Accordingly, she says, when a patient who previously has been sexually active says she is not currently in a relationship, “Perhaps we should strongly encourage her to use a combination such as an OCP and condoms,” Dr. Harper says. “Age may or may not play a role here. If a person says she’s abstinent and has never been sexually active, that person may be a better choice” to rely on abstinence.
According to the package insert of one combined oral contraceptive (COC), a woman’s risk of venous thromboembolic event (VTE) doubles - rising from approximately three per 10,000 women-years to six per 10,000 women-years - if she takes a COC.
“If she takes an OCP that contains drospirenone,” Dr. Harper says, “it may triple - up to nine per 10,000 women-years. But if she gets pregnant, it rises to 12 per 10,000 women-years. If someone is sexually active and you give them a birth-control pill, overall they are still choosing to lessen their risk of a blood clot. The risk is lower on the pill than if they get pregnant.”
If one prescribes an OCP to an 11-, 12- or 13-year-old girl who says she is not sexually active, however, “You are increasing their risk of VTE, and you can’t compare it to pregnancy - you must compare their risk to what it would be if they were just being treated for acne with isotretinoin.” This risk is extremely low, Dr. Harper says.
Pseudotumor cerebri (PTC) is a condition that is not believed to be common, she says.
“Yet it does carry real risk. And the risk we worry most about is permanent blindness. So we must be aware of the symptoms that go with that,” Dr. Harper says. These include migraine-like headaches (characterized by frontal pressure) that also are associated with other symptoms such as nausea, vomiting and double vision (Friedman DI. Am J Clin Dermatol. 2005;6(1):29-37), she says.
Dermatologists with uncertainty regarding any of these symptoms in a patient must refer the patient to a neurologist or ophthalmologist for a thorough exam, looking particularly for papilledema, she says. If papilledema is present, “The patient will require neuroimaging to prove that there’s not another cause, such as a mass,” Dr. Harper says. “Once we’ve excluded mass lesion, the third part of making the diagnosis is lumbar puncture.”
For dermatologists, “Our job is to have a high index of suspicion, to know what questions to ask and what symptoms to look for, and to refer the patient to someone who can make the diagnosis” if needed. PTC has been linked to isotretinoin, as well as to hypervitaminosis A, all the tetracycline antibiotics, sulfa antibiotics and birth control pills, she adds.
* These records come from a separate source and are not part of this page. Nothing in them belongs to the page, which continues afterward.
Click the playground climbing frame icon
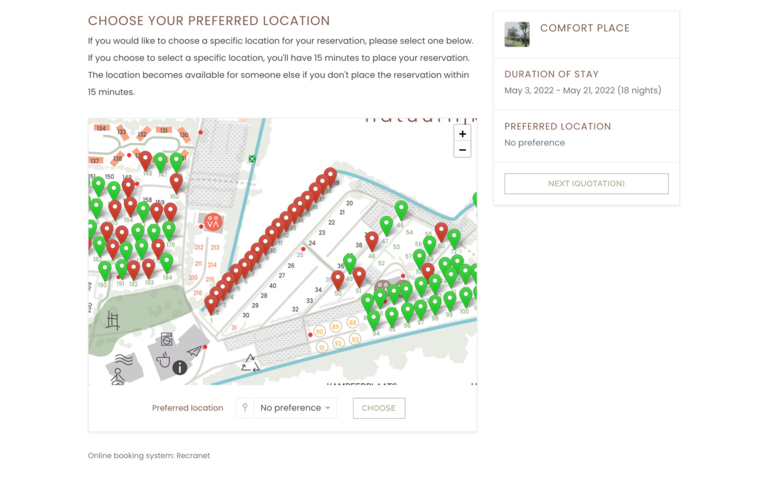This screenshot has height=480, width=768. (112, 321)
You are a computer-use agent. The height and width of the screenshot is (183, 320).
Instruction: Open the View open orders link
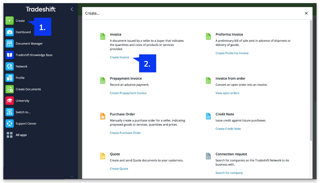click(227, 93)
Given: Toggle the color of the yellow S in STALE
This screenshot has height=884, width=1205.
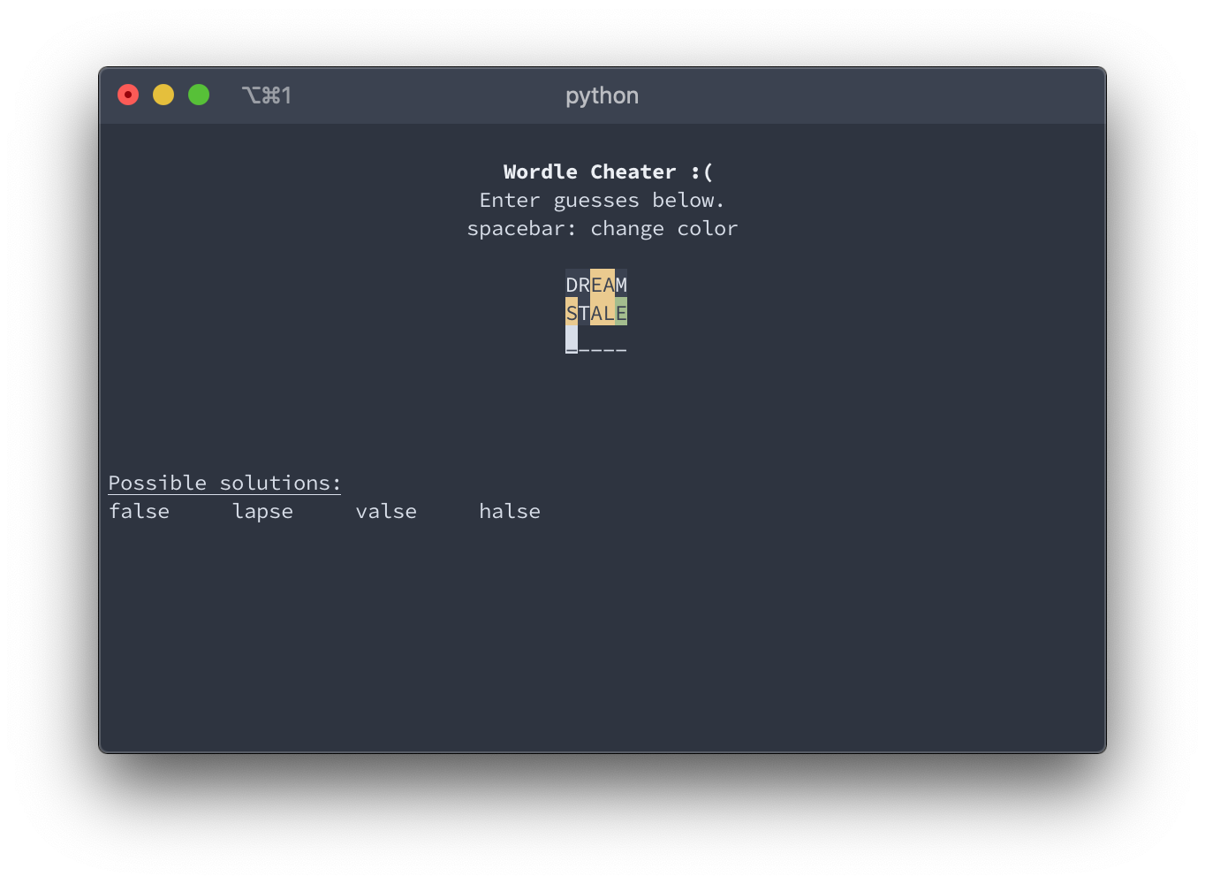Looking at the screenshot, I should (572, 312).
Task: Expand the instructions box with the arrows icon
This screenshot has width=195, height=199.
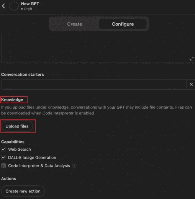Action: 192,59
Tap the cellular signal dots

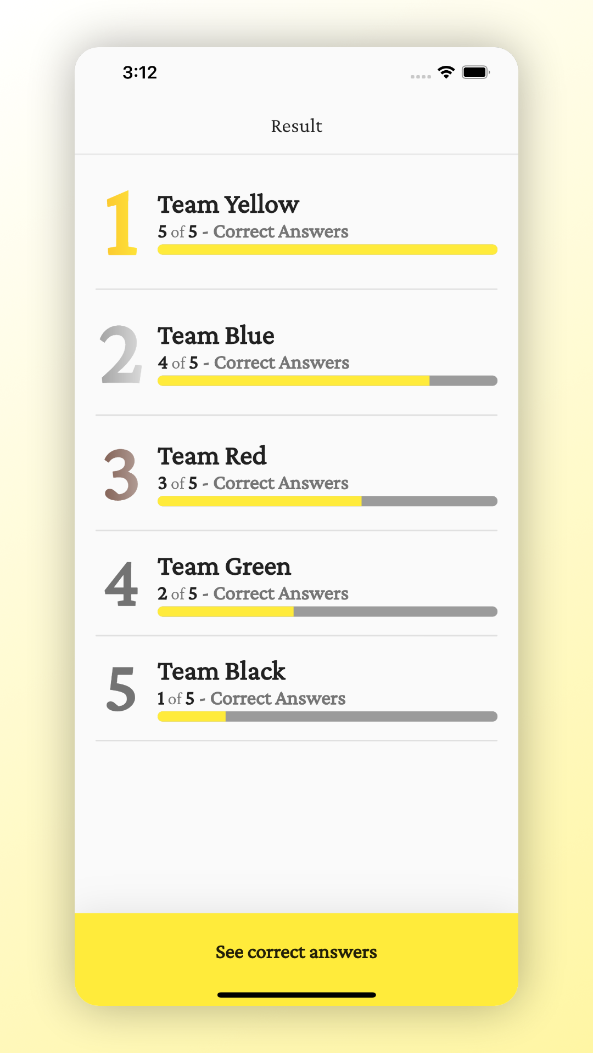(x=421, y=77)
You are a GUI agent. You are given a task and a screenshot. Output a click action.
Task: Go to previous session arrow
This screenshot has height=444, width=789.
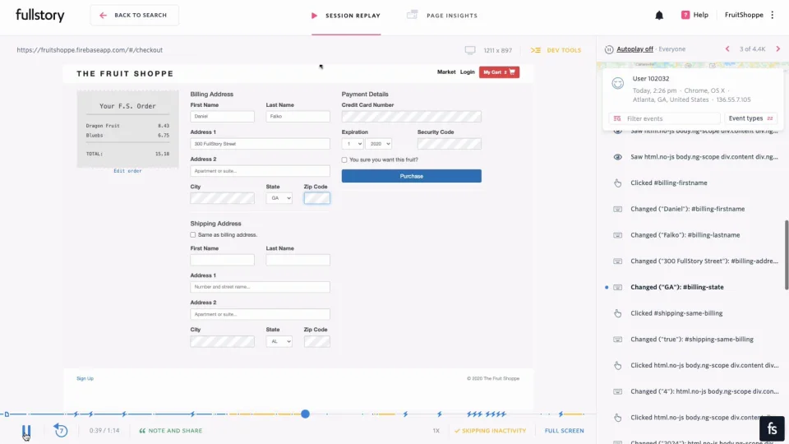(x=727, y=49)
In one case, a 28-year-old female presented with severe scarring acne. She was distraught because she had been to six previous dermatologists, and none would prescribe isotretinoin because she had experienced PTC while taking doxycycline as a teenager, Dr. Harper says.
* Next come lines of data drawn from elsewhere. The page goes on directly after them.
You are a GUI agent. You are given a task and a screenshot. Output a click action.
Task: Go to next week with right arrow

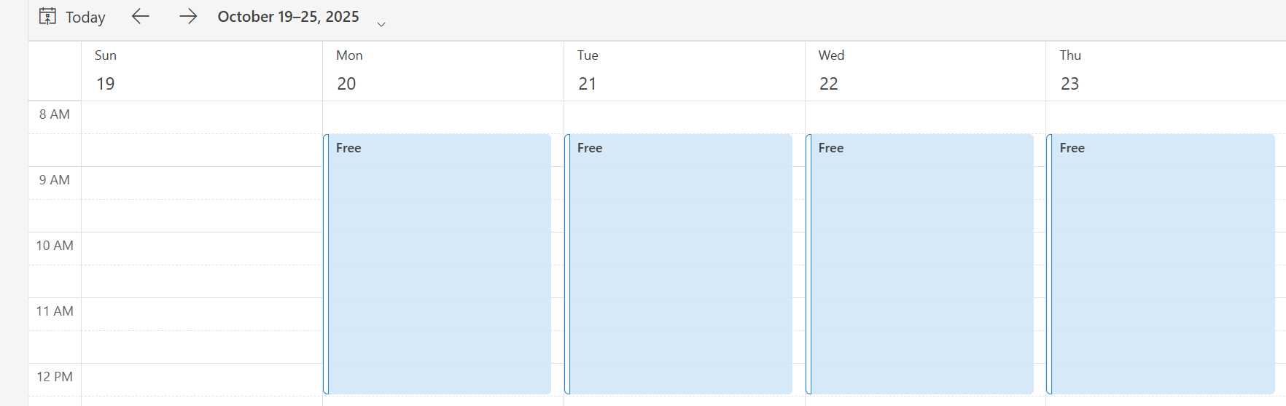pyautogui.click(x=188, y=17)
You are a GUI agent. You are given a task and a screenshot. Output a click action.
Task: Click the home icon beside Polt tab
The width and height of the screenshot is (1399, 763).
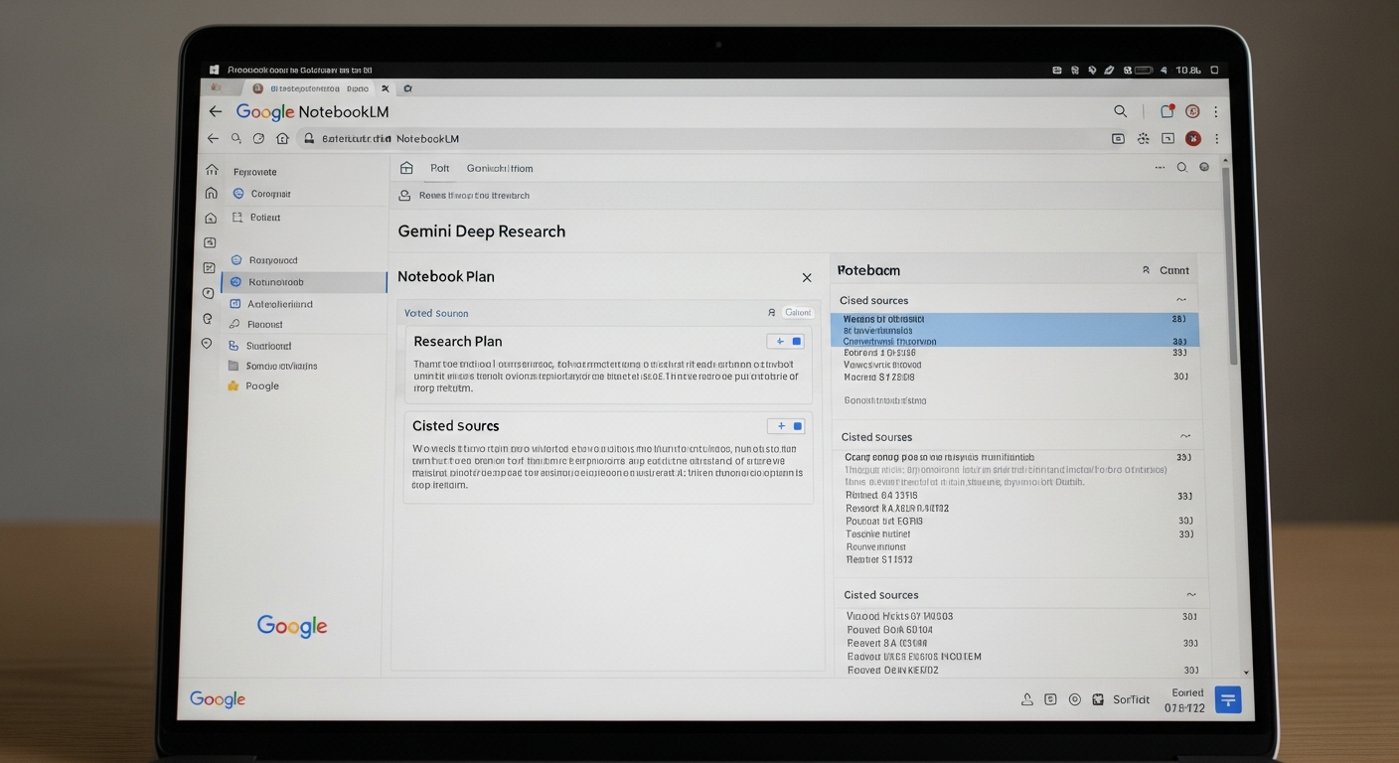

“I was able to treat her effectively with isotretinoin, and she experienced no problems with PTC,” she says.
In medical literature, “I could only find one case report involving isotretinoin being used successfully after a person had had PTC while on minocycline (Bettoli V, Borghi A, Mantovani L, et al. Eur J Dermatol. 2011;21(6):1024-1025).” Dr. Harper says that for her patient, the presence of actual scarring outweighed the theoretical risk of PTC.
“Early on, some large epidemiologic studies showed that perhaps there may be an association between isotretinoin and ulcerative colitis and IBD,” Dr. Harper says.
Those studies, however, did not control for an underlying diagnosis of acne, or the fact that most people treated with isotretinoin also have been treated with antibiotics. Both of these factors could act as confounding variables, she says.
Later epidemiologic studies have attempted to control for these variables as much as possible, she says.
“And the most recent studies have not shown there to be an association between IBD and isotretinoin (Alhusayen RO, Juurlink DN, Mamdani MM, et al. J Invest Dermatol. 2013;133(4):907-912; Etminan M, Bird ST, Delaney JA, et al. JAMA Dermatol. 2013;149(2):216-220),” Dr. Harper says.
Disclosures: Dr. Harper reports no relevant financial interests.